READING PASSAGE:

By JOE CREA
Jun. 18, 2004
Despite his support for a constitutional amendment in Massachusetts banning gay marriage, the Human Rights Campaign enthusiastically endorsed Sen. John Kerry (D-Mass.) for president on Tuesday, noting his “stellar record” on gay issues.
“We enthusiastically endorse Sen. Kerry for president,” said Cheryl Jacques, president of the nation’s largest gay-rights organization. “Not simply for his stellar record, but because he gave his endorsement to equality long before it was fashionable.”
The decision was made by HRC’s board of directors and is the organization’s third presidential endorsement in its 25-year history.
Part of Kerry’s “stellar” record, Jacques said, was his “no” vote along with 13 other senators against the 1996 federal Defense of Marriage Act. Jacques also noted the senator’s opposition to the Federal Marriage Amendment, which would ban gay marriage in the United States. Kerry has also been a vocal critic of the military’s “Don’t Ask, Don’t Tell” policy, which keeps gays from serving openly in the armed forces.

DATA SECTION:
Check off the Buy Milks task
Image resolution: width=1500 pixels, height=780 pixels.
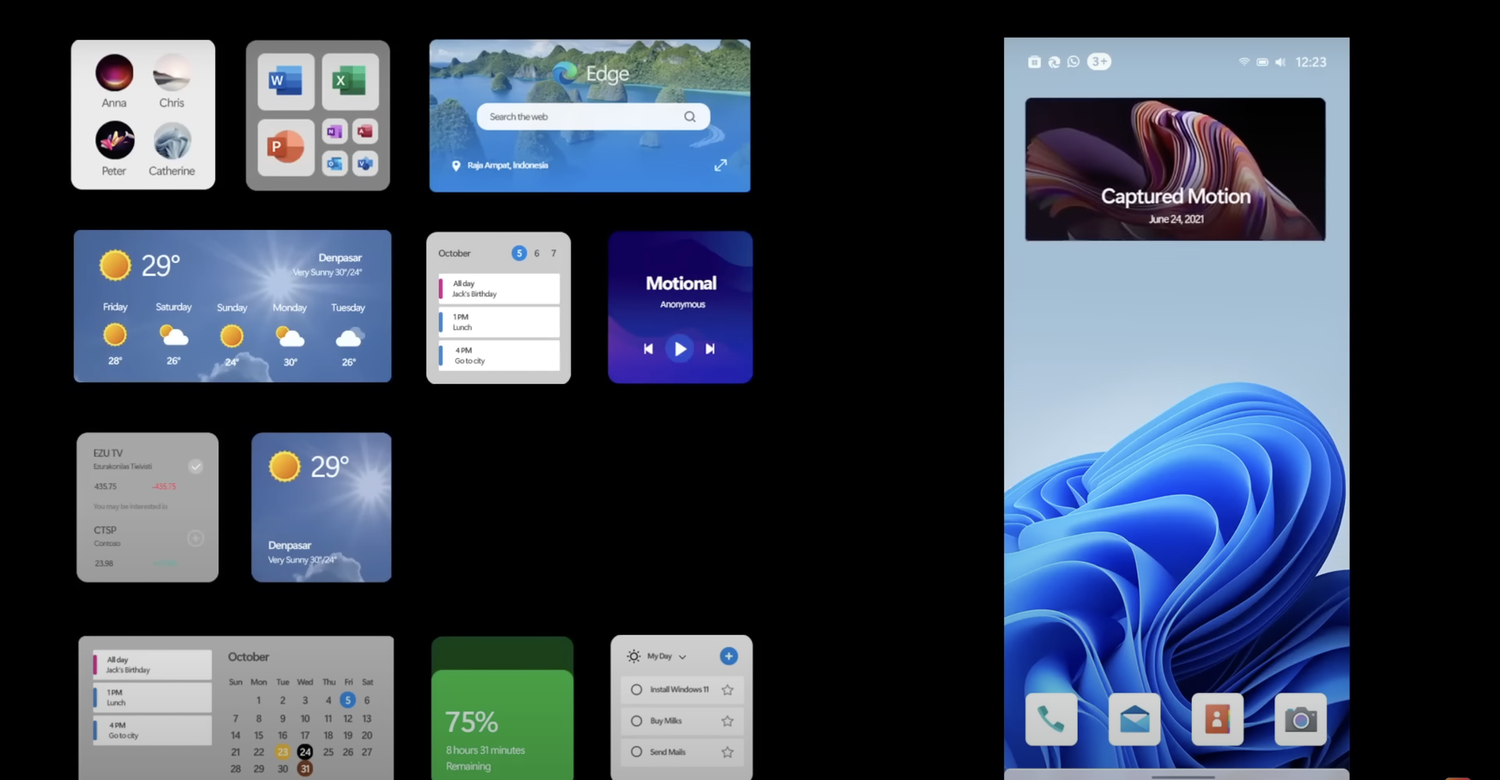(636, 721)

STATED TASK 1:
In the article about the Human Rights Campaign endorsing John Kerry, retype everything from "By JOE CREA" down to "its 25-year history.".
STATED TASK 2:
According to the article about the Human Rights Campaign endorsing John Kerry, how many other senators joined Kerry in voting against the 1996 Defense of Marriage Act?
STATED TASK 3:
Pick up the article about the Human Rights Campaign endorsing John Kerry where it stops and write what comes next.

EXERCISE RESPONSE 1:
By JOE CREA
Jun. 18, 2004
Despite his support for a constitutional amendment in Massachusetts banning gay marriage, the Human Rights Campaign enthusiastically endorsed Sen. John Kerry (D-Mass.) for president on Tuesday, noting his “stellar record” on gay issues.
“We enthusiastically endorse Sen. Kerry for president,” said Cheryl Jacques, president of the nation’s largest gay-rights organization. “Not simply for his stellar record, but because he gave his endorsement to equality long before it was fashionable.”
The decision was made by HRC’s board of directors and is the organization’s third presidential endorsement in its 25-year history.

EXERCISE RESPONSE 2:
13

EXERCISE RESPONSE 3:
In the press release announcing the endorsement, Kerry is quoted as welcoming the HRC nod.
“I want to thank HRC for its endorsement. We have worked together on so many battles and we still have many challenges ahead of us,” Kerry is quoted as saying. “I know that America finds its strength in the diversity of this great country. I have worked for than 20 years to make sure that LGBT Americans are treated with dignity in our society and equality in our laws. That fight is not over and I will be there for the fights in the future.”
But some activists remain concerned about Kerry’s commitment to gay rights, mostly because he has endorsed a state constitutional amendment in Massachusetts that would ban same-sex marriage. The amendment, which has passed one joint session of the state’s legislature, could permanently prohibit the issuance of marriage licenses to gay couples in the only state in the nation where they are presently available.
Robin Tyler, longtime gay activist and co-founder of DontAmend.com, called the endorsement “embarrassing and egregious,” and blasted HRC for “pandering” to individuals “who aren’t with us.”
“HRC is showing that they are accountable to Barney Frank rather than the GLBT movement,” Tyler said, referring to the gay Massachusetts Congressman who is backing Kerry’s candidacy.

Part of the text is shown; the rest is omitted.